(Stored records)
- - - -

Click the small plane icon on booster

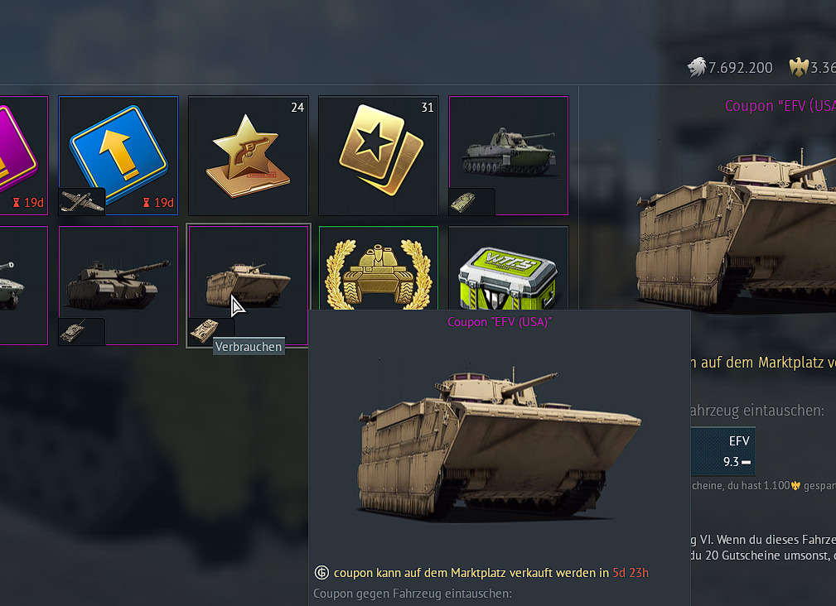click(x=81, y=201)
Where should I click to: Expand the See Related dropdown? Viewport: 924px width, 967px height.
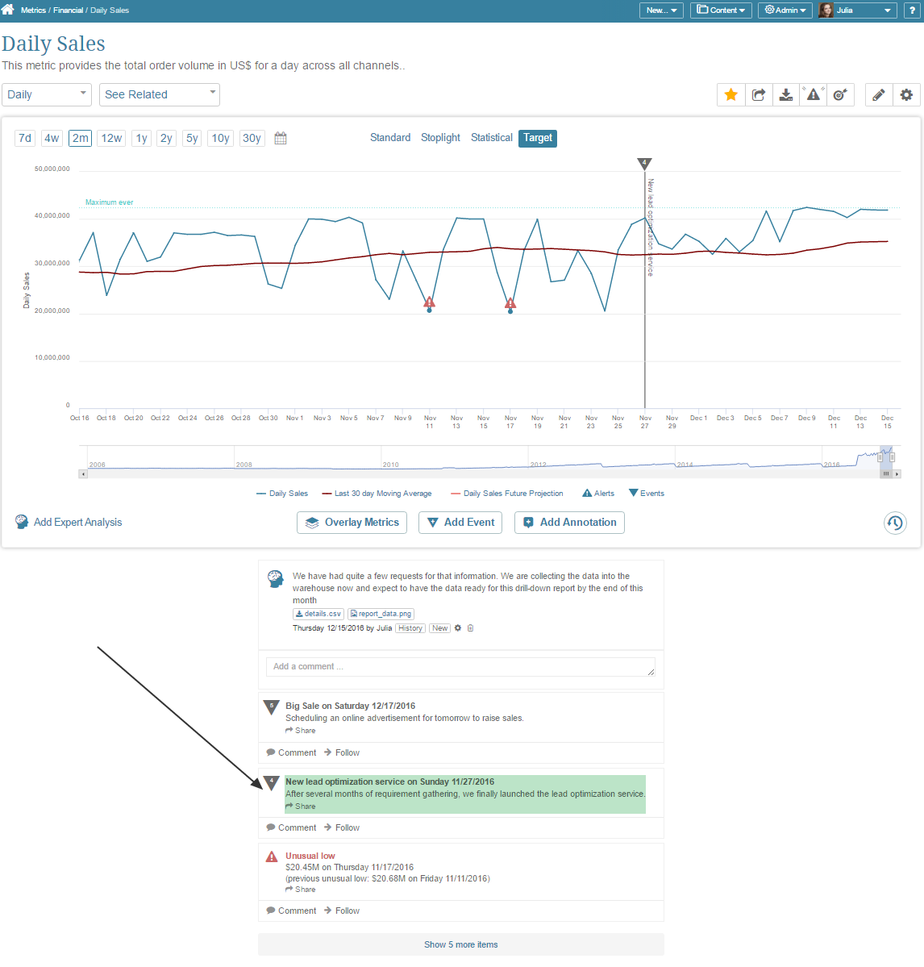tap(159, 94)
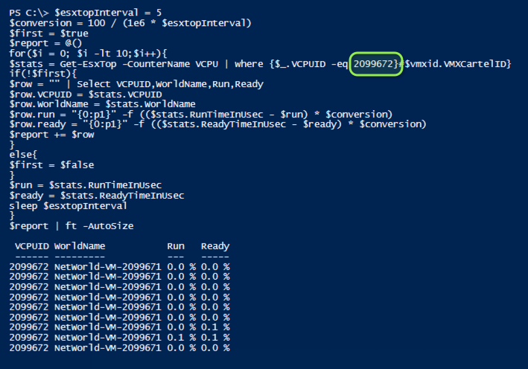528x369 pixels.
Task: Click the PS C:\> prompt text
Action: [x=29, y=13]
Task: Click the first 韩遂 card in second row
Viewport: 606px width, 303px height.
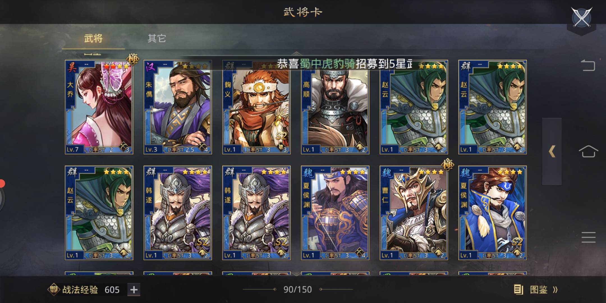Action: click(x=178, y=213)
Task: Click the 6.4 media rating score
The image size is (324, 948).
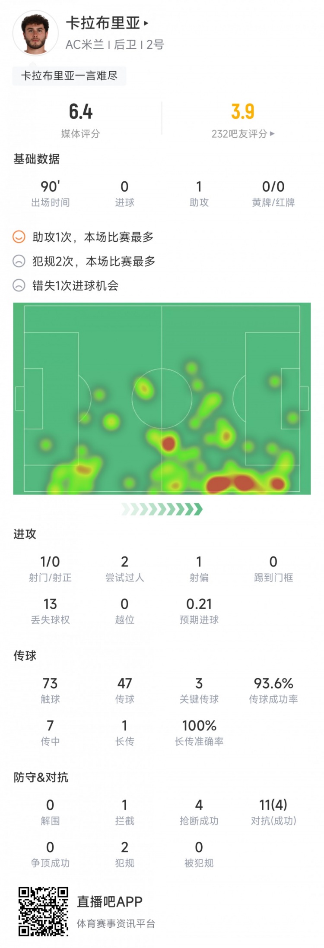Action: click(x=81, y=112)
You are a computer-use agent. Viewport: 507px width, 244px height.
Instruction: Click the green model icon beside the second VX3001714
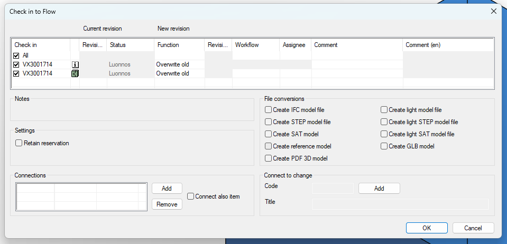click(x=75, y=73)
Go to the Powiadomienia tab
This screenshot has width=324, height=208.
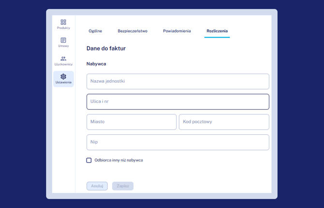pos(177,31)
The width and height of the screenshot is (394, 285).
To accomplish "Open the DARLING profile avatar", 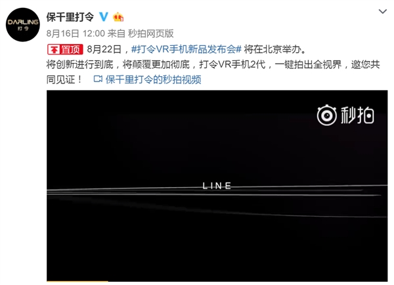I will pos(22,25).
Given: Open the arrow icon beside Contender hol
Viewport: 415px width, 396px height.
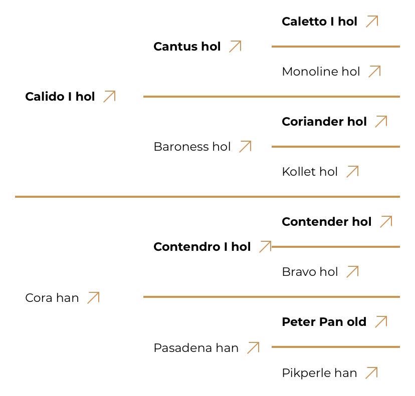Looking at the screenshot, I should [x=386, y=221].
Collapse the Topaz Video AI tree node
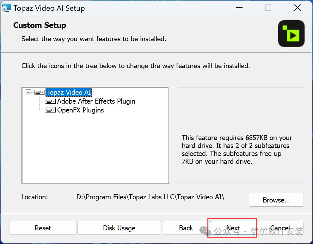Image resolution: width=313 pixels, height=244 pixels. tap(29, 92)
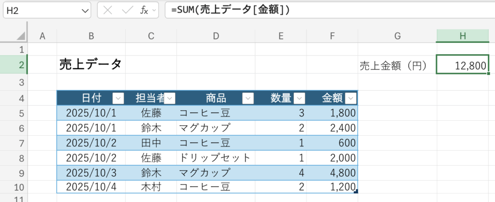The image size is (495, 202).
Task: Select the cell containing ドリップセット
Action: tap(216, 158)

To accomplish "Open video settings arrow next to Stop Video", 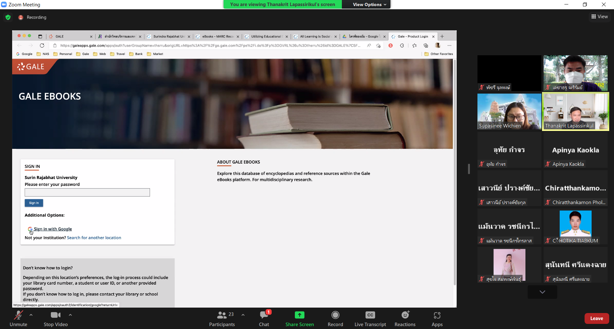I will pyautogui.click(x=70, y=315).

- - - -

Leaving out the pictures, please output the lines in the entries above from the one with "You are a computer-use" through the one with "The width and", exactly as they are.

> _EXERCISE ANSWER_:
You are a computer-use agent. Viewport: 507px width, 244px height.
Instruction: Click the green model icon beside the second VX3001714
click(x=75, y=73)
Go to the Powiadomienia tab
This screenshot has width=324, height=208.
pos(177,31)
The width and height of the screenshot is (394, 285).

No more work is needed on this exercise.